🧪 PEEK
Forging PEEK: Why It Does Not Apply and What to Use
Forging is a metalworking process, and PEEK is a high-performance thermoplastic, so the pairing is a category mismatch rather than a difficult job. There is, however, a real polymer process that is the closest analog to forging, and a buyer who landed here usually wants either molding or machining. The useful answer is to translate the request into the right plastics process.

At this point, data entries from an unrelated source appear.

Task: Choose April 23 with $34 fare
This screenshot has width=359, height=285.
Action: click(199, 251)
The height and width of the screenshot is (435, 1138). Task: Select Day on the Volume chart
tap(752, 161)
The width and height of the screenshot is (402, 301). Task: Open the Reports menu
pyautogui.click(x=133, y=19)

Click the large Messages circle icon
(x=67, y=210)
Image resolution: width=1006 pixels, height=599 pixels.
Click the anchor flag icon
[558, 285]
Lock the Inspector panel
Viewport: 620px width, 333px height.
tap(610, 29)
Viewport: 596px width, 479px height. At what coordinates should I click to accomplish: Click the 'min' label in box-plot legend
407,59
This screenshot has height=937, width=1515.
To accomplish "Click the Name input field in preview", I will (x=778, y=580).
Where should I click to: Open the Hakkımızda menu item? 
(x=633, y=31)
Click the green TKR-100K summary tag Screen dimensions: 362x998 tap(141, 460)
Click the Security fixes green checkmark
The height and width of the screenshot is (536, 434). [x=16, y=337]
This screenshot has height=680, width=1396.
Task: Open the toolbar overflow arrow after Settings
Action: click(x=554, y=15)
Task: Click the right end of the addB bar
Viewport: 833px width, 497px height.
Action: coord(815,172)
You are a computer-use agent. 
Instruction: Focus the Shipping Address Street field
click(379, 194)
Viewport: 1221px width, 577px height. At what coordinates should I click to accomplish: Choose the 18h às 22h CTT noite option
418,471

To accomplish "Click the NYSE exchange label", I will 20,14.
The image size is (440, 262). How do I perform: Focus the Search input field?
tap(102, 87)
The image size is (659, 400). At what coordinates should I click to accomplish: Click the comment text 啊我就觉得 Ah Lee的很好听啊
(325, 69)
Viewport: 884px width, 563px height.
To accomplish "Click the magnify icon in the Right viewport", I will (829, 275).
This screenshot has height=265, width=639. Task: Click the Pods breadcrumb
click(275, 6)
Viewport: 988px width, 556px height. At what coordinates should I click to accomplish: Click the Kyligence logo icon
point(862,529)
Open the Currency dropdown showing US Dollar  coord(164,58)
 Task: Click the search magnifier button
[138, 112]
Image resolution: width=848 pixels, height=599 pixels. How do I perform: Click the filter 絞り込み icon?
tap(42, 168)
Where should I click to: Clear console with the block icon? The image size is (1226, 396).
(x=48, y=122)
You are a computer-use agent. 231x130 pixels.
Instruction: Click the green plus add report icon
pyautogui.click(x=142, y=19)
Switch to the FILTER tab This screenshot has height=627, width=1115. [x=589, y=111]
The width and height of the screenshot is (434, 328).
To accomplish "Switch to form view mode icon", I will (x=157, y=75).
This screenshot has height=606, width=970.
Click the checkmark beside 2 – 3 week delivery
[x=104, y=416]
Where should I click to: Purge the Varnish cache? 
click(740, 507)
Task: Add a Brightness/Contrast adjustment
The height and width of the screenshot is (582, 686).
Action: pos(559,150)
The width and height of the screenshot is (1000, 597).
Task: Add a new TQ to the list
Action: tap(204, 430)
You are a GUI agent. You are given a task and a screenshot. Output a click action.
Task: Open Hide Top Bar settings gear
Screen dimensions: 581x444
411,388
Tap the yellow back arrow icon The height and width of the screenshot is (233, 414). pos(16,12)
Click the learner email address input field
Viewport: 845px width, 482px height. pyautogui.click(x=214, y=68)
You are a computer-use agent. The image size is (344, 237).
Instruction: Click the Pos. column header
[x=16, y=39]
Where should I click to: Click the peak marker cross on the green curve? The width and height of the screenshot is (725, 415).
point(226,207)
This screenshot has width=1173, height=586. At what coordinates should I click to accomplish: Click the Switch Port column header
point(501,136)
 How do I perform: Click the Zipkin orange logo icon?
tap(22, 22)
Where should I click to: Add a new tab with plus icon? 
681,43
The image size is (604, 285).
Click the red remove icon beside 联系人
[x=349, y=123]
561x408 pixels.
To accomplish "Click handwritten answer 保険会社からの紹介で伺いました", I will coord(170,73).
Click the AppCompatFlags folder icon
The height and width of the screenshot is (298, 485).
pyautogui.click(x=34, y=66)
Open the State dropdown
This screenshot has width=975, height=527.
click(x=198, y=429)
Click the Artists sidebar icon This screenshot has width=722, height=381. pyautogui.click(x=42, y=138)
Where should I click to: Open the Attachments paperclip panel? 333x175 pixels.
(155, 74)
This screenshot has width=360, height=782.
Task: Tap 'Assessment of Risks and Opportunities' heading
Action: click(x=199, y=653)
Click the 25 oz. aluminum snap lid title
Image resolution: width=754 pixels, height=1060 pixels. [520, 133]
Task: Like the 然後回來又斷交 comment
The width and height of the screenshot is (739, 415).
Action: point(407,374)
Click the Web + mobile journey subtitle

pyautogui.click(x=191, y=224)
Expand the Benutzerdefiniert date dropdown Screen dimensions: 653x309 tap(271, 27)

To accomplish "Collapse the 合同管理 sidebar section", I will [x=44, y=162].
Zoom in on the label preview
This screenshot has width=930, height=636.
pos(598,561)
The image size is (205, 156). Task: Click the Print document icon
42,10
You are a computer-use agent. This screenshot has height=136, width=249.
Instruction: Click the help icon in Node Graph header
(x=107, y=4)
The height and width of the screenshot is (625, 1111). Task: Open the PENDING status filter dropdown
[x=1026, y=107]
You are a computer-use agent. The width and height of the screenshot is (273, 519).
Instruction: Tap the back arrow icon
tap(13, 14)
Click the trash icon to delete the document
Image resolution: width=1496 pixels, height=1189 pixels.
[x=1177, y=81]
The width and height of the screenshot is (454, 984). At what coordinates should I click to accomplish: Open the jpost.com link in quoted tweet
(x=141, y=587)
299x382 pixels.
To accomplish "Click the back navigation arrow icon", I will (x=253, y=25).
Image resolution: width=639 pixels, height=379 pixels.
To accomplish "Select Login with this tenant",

Injection Molding and Compression Molding: The Real Net-Shape Routes
Injection molding is the high-volume net-shape route for PEEK, the closest economic analog to closed-die forging in metals. Melted PEEK (processed at 660-750°F barrel temperatures, with a hot mold around 350-400°F to control crystallinity) is injected into a steel tool to produce finished parts at high rates. Tooling is expensive, comparable to a forging die at roughly $15,000-$80,000+, so injection molding justifies itself in the hundreds to thousands of parts, exactly like forging. It is the route for connectors, seals, gears and small medical components in volume. Compression molding handles thick sections, large parts, and high-filler grades that are hard to inject. PEEK powder or preform is placed in a heated mold and pressed, which gives excellent density and properties in heavy cross-sections where injection molding would struggle with sink and warpage. It is slower and lower-volume than injection molding but produces near-net blanks for big bearings, seals and structural plates. Mold-and-machine hybrids are common: a compression-molded or extruded near-net blank is finish-machined to tolerance. PEEK's high cost (it is one of the most expensive engineering thermoplastics) makes near-net processing attractive to minimize waste, which is the same economic logic that drives near-net forging in expensive metals like titanium.
Machining From Stock and the Filled-Grade Choices
For low volumes, prototypes and tight-tolerance parts, PEEK is machined from extruded or compression-molded rod, plate and tube, and this is by far the most common route for engineering and medical parts under a few hundred pieces. PEEK machines well with sharp carbide tooling, but it has low thermal conductivity and a relatively low melting point for a high-performance plastic, so heat management matters: too much cutting heat causes the surface to soften, gum or develop residual stress, so machinists use sharp tools, moderate speeds, climb milling and often coolant. Annealing the stock before and stress-relieving after machining is standard for tight-tolerance parts to prevent post-machining movement. Grade selection among the three named is straightforward and matters more than process. Unfilled PEEK is the choice for medical implants and applications needing maximum toughness, biocompatibility and chemical resistance; it is the grade qualified for implantable use (PEEK-OPTIMA and similar) under ISO 13485. Glass-filled PEEK (typically 30% glass) adds stiffness, dimensional stability and creep resistance for structural and high-temperature parts, at the cost of some toughness and increased abrasiveness to tooling. Carbon-filled PEEK (typically 30% carbon fiber) goes further on stiffness and strength, adds wear resistance and thermal/electrical conductivity, and is the choice for bearings, wear parts and structural components where it can replace metal. So the buyer's real decisions are: pick the process by volume (machine for low, injection mold for high, compression mold for thick), and pick the grade by need (unfilled for medical/toughness, glass for stiffness, carbon for wear and strength). Forging never enters the picture.